Situated at the north-eastern tip of Mindanao, 800 km south of Manila, Siargao is a dream-come-true island. Composed of 48 islands and islets, Siargao is known as the surfing capital of the Philippines. The island contains the largest mangrove forest reserves in Mindanao, long stretches of wetlands, and has its share of coral reefs and dive spots. Siargao Island is greatly influenced by the winds and currents coming uninterrupted from the Pacific Ocean. Most island hopping tours start in Naked Island and end in Guyam Island, both in Siargao, where tourists can stay and watch the sunset.
While Cebu is one of the most densely populated islands in the Philippines, it is also the one that tourists visit the most. The island’s prime attractions are its white sand beaches and spectacular diving, chiefly off the northern tip of Cebu at Malapascua and down on the southwest coast at Moalboal. Here you can get local by visiting family owned watersport companies that will take you out parasailing, jet skiing and banana boating. Whether you are a foodie, history buff or a fitness junkie, there is something sweet and special that awaits you in Cebu.
The biggest island of the Philippines, North Luzon is a land of misty mountains, where pines replace palm trees. Head to Banaue and Batad to admire the 2,000-year-old rice terraces etched along plunging ravines. The 20,000 sq km UNESCO-listed terraces still provide a livelihood for the various tribal groups that continue to live in relative isolation in the mountains. Treks along the rice terraces to various villages and waterfalls can be organised through the Banaue Tourist Information Centre.
A small, pretty town surrounded by stunning limestone cliffs, similar to Halong Bay in Vietnam and Krabi in Thailand, El Nido is quickly becoming a hotspot in the Philippines. There are a number of island-hopping trips you can do to explore the Bacuit Bay archipelago, which is amazing. One can choose to lead a lazy life at its powder-fine beaches paired with clear waters, or be the ultimate explorer and set sail via longboat.
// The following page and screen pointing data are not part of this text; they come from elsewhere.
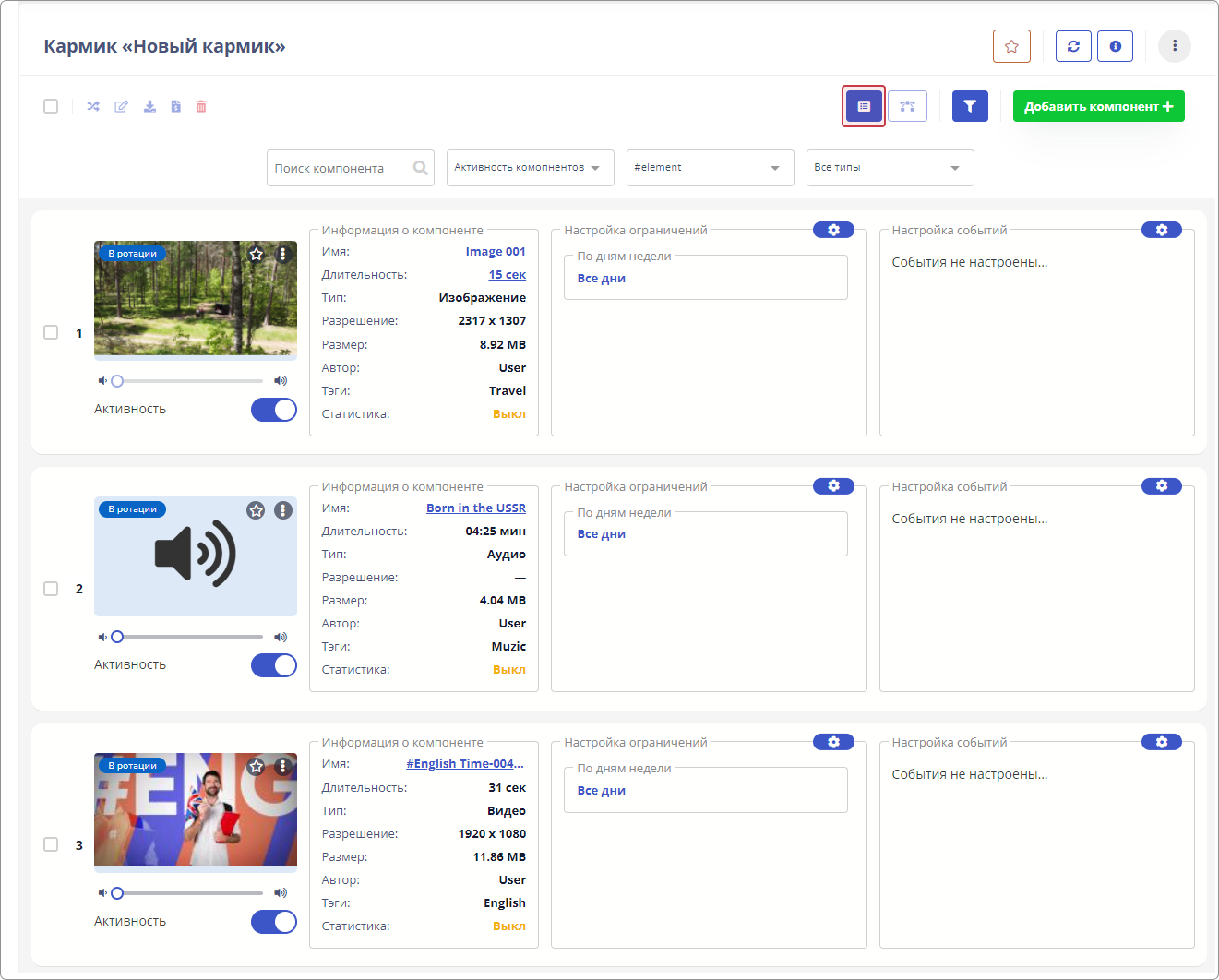Screen dimensions: 1219x980
Task: Switch to list view mode
Action: pyautogui.click(x=864, y=106)
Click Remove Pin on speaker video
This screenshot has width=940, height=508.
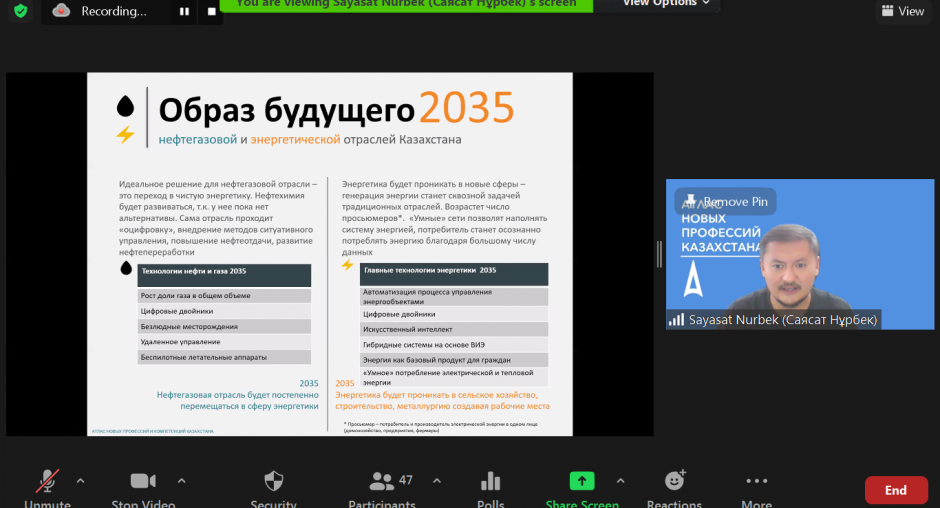point(725,201)
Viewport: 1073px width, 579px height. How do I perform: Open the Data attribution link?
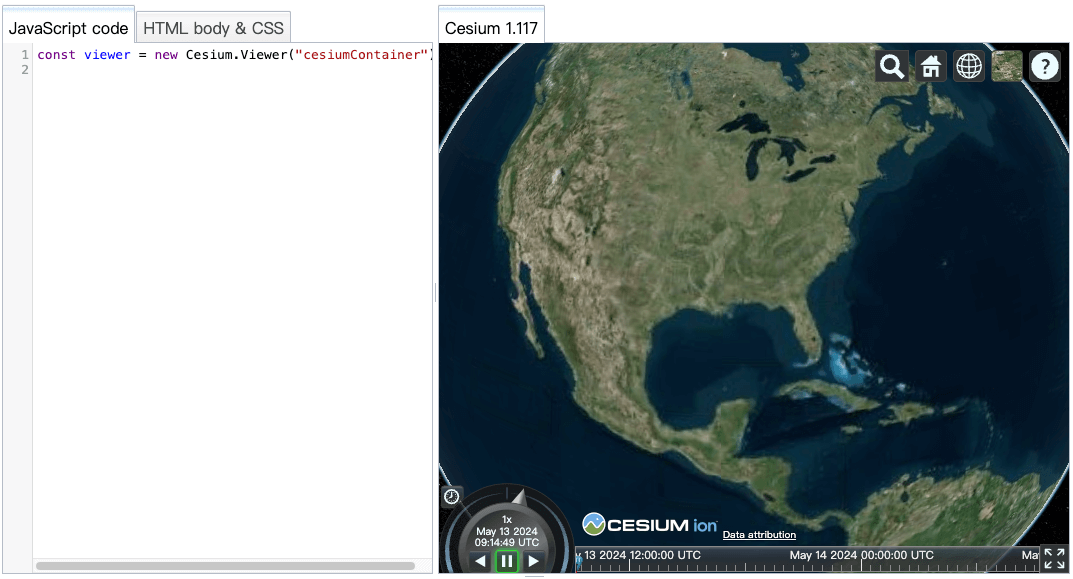[758, 535]
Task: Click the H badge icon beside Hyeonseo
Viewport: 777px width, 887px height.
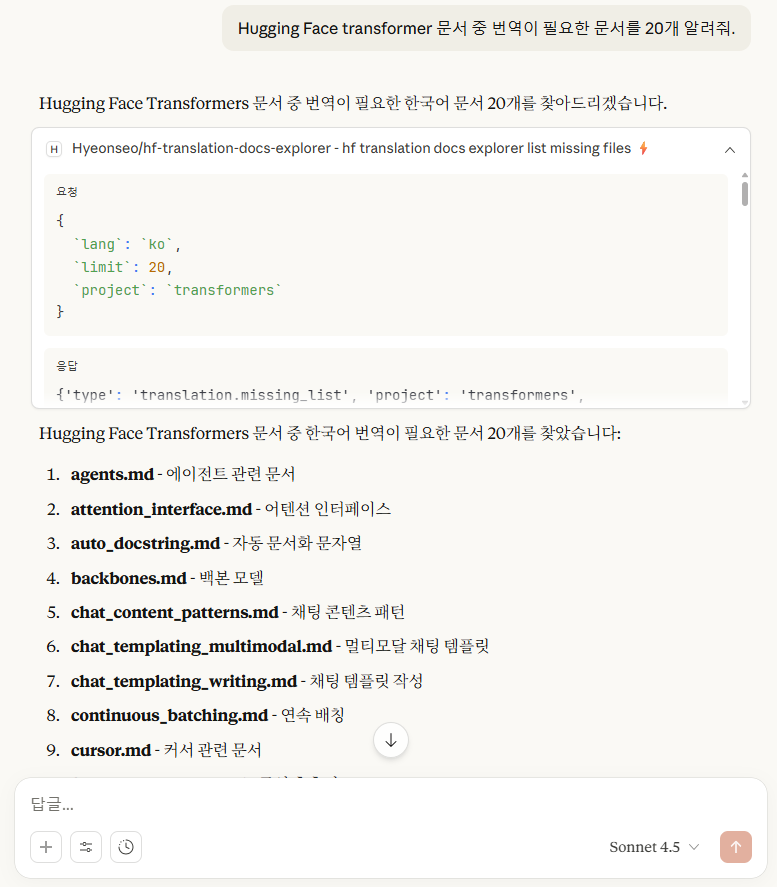Action: point(54,149)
Off the coast seems to be a fulfilling a checklist of what makes an island holiday great again with its intensely hued reefs, waterfalls, coves and empty lagoons hidden behind soaring karst limestone formations waiting to be discovered.
With endless beaches of powdery-white sand, long happy hours, abundance of restaurants and hotels to suit all budgets, and plenty of watersports, Boracay is the party island. It has 12 beaches, the most popular being White beach and Bulabog. The island is divided up into “boat stations”, which are used a reference points. Station One in the north is known for its high-end resorts and tranquillity; station two is the liveliest part, and station three is where all the budget accommodation can be found.